In some breast cancer treatment centres the use of certain molecular techniques and in particular ‘gene expression profiling‘, are increasingly being used as a way to both to specifically classify breast cancer, but also to help assess prognosis and to better predict the response to chemical and hormonal therapies. However, the use of “molecular classifiers” for identifying and staging breast cancers is still in it’s infancy, and it is yet to be seen whether these new molecular-genetic systems are clinically practical. In any event, this is an area where the pathologist will certainly be involved, but in most cases it will also require association with a specialist in the area of molecular genetics.
The breast cancer pathologist learns to ‘self-tune’ for accurate diagnosis
The pathologist is an essential player in the breast cancer diagnostic and treatment team. They also have to be ‘in tune‘ with a proper balance in terms of their own tendencies to either underestimate or overestimate the cancer risk in breast tumors. It is possible for some pathologists to be a little too lax, where true breast cancers are diagnosed as hyperplasia or DCIS. Others pathologists might be a little too strict, labelling benign hyperplasias and DCIS as breast cancers. It takes a certain amount of experience, and also awareness of their own statistical accuracy within their unit and compared to other pathologists. Breast cancer diagnosis and prediction is very complex and rarely clear-cut. The pathologist learns about the ‘thresholds‘ in their own mind which tend to confirm breast cancer and and the aggresiveness of that cancer.
Everything you need to know about Breast Cancer Pathology is listed above. Take a look below, there are a couple Q&A…
- What is the diagnosis or final diagnosis? This is the most important section of the report. It gives the pathologists final diagnosis and may include information on features of the tumor such as size, type, grade, hormone receptor status and HER2/neu status. If lymph nodes were removed, the status of these lymph nodes will also be included. These characteristics may appear grouped together or as seperate sections, depending on your pathology report.

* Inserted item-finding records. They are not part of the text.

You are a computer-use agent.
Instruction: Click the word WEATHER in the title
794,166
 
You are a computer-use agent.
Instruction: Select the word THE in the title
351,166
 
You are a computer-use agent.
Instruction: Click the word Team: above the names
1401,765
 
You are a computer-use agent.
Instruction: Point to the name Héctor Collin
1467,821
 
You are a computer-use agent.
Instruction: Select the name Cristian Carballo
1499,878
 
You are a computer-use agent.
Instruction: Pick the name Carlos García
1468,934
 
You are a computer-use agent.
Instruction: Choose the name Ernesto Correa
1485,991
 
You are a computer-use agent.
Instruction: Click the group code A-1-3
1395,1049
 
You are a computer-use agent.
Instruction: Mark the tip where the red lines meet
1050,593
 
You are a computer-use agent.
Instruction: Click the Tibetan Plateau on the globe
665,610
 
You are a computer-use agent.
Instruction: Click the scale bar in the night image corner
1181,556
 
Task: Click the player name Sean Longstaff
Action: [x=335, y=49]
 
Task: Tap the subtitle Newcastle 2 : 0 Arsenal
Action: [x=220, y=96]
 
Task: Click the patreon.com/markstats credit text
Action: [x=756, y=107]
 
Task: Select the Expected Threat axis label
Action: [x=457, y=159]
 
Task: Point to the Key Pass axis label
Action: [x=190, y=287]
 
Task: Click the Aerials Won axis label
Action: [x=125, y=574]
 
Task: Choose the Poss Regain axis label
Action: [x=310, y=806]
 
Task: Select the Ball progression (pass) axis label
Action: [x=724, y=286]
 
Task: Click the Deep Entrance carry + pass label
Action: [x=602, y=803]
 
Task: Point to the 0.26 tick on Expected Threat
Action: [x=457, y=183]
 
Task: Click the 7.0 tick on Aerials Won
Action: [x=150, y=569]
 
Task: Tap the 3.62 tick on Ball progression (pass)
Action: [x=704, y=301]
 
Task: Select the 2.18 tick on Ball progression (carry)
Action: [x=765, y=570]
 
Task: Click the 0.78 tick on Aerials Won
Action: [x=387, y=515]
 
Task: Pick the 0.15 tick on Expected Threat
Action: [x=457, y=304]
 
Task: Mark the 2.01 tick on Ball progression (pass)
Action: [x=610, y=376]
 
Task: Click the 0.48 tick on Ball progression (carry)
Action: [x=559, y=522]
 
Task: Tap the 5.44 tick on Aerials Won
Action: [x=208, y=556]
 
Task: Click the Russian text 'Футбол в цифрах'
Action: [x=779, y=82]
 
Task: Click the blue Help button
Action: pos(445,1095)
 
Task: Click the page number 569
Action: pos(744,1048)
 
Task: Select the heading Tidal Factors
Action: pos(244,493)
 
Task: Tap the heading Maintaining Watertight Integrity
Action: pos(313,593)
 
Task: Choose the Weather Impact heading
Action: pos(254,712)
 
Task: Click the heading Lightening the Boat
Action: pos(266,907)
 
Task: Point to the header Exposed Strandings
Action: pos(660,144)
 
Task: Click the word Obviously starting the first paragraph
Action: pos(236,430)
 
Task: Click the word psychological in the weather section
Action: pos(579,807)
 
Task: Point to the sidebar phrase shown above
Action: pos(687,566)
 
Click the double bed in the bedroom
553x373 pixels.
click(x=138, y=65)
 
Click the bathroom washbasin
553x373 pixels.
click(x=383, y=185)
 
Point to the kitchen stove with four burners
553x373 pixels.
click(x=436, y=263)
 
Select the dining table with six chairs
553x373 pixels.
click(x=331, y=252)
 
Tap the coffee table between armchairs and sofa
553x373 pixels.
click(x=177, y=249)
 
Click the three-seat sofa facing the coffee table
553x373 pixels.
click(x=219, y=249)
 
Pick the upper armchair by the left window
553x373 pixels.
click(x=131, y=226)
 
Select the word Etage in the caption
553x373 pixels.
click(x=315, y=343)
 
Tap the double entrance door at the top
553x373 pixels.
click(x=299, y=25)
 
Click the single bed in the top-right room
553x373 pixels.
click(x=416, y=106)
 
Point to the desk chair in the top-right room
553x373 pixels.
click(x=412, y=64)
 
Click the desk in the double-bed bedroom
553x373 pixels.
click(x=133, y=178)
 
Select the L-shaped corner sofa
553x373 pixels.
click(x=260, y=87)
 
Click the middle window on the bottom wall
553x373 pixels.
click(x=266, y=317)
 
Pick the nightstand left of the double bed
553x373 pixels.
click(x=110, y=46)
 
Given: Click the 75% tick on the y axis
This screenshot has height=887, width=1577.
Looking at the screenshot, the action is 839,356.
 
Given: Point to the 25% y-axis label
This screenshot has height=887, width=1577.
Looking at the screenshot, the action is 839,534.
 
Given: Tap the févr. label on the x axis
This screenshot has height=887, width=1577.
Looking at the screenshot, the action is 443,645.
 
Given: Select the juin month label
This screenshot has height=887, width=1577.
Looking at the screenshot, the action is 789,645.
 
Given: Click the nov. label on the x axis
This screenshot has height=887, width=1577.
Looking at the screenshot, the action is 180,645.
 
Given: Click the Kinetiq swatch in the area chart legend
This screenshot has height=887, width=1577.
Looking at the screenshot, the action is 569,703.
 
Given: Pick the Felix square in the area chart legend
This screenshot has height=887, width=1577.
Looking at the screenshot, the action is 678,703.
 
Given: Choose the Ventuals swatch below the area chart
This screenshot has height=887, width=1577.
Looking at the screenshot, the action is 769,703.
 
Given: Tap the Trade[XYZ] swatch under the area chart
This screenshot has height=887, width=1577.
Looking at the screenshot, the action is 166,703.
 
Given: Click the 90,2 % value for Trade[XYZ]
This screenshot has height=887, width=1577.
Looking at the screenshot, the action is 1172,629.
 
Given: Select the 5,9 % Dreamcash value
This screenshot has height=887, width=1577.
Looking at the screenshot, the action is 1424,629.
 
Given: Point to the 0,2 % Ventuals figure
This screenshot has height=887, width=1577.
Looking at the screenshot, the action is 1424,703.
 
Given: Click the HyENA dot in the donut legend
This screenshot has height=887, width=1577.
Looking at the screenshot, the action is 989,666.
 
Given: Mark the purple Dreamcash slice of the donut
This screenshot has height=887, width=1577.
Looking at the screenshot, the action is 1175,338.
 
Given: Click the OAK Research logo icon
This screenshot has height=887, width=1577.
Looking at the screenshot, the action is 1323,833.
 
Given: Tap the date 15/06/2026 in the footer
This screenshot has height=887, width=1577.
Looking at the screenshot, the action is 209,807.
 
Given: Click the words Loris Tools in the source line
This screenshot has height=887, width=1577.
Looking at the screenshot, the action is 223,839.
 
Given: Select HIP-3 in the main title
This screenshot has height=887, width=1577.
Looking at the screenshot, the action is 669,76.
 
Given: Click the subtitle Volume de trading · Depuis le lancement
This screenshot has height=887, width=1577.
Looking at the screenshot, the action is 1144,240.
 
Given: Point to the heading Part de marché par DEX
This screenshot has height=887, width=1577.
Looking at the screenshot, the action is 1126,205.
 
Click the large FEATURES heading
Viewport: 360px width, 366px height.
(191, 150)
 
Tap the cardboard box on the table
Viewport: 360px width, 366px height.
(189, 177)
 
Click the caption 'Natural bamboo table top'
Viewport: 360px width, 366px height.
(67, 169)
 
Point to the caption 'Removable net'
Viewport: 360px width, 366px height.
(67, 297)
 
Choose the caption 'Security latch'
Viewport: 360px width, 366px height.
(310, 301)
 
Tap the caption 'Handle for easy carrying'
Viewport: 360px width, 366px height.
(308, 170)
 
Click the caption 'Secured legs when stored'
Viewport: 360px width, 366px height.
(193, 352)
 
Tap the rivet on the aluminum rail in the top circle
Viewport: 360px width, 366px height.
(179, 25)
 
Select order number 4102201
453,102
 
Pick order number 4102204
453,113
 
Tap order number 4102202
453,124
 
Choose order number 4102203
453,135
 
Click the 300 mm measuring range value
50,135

- What does non-invasive and invasive mean? DCIS is a non-invasive brest cancer (stage 0). The cancer cells are contained within the milk ducts (in situ means in place). Invasive breast cancer (also called infiltrating cancer) means the cancer cells inside of a milk duct or lobule have broken out and spread to nearby tissues.
- What does nuclear grade mean? The nuclear grade describes how closely the nuclei of cancer cells look like the nuclei of normal breast cells. In general, the higher the grade, the more abnormal the nuclei are and the more aggressive the tumor cells tend to be. The nuclear grade is a part of overal tumor grade.
- What is some other information on a pathology report? The following items are included on all pathology reports, but do not impact prognosis or treatment. These include patient information (name, record number, date of birth, age, sex, date of biopsy, and name of health care provider), specimen(s) received, description of procedure, clinical history, gross description, and pathologist’s signature.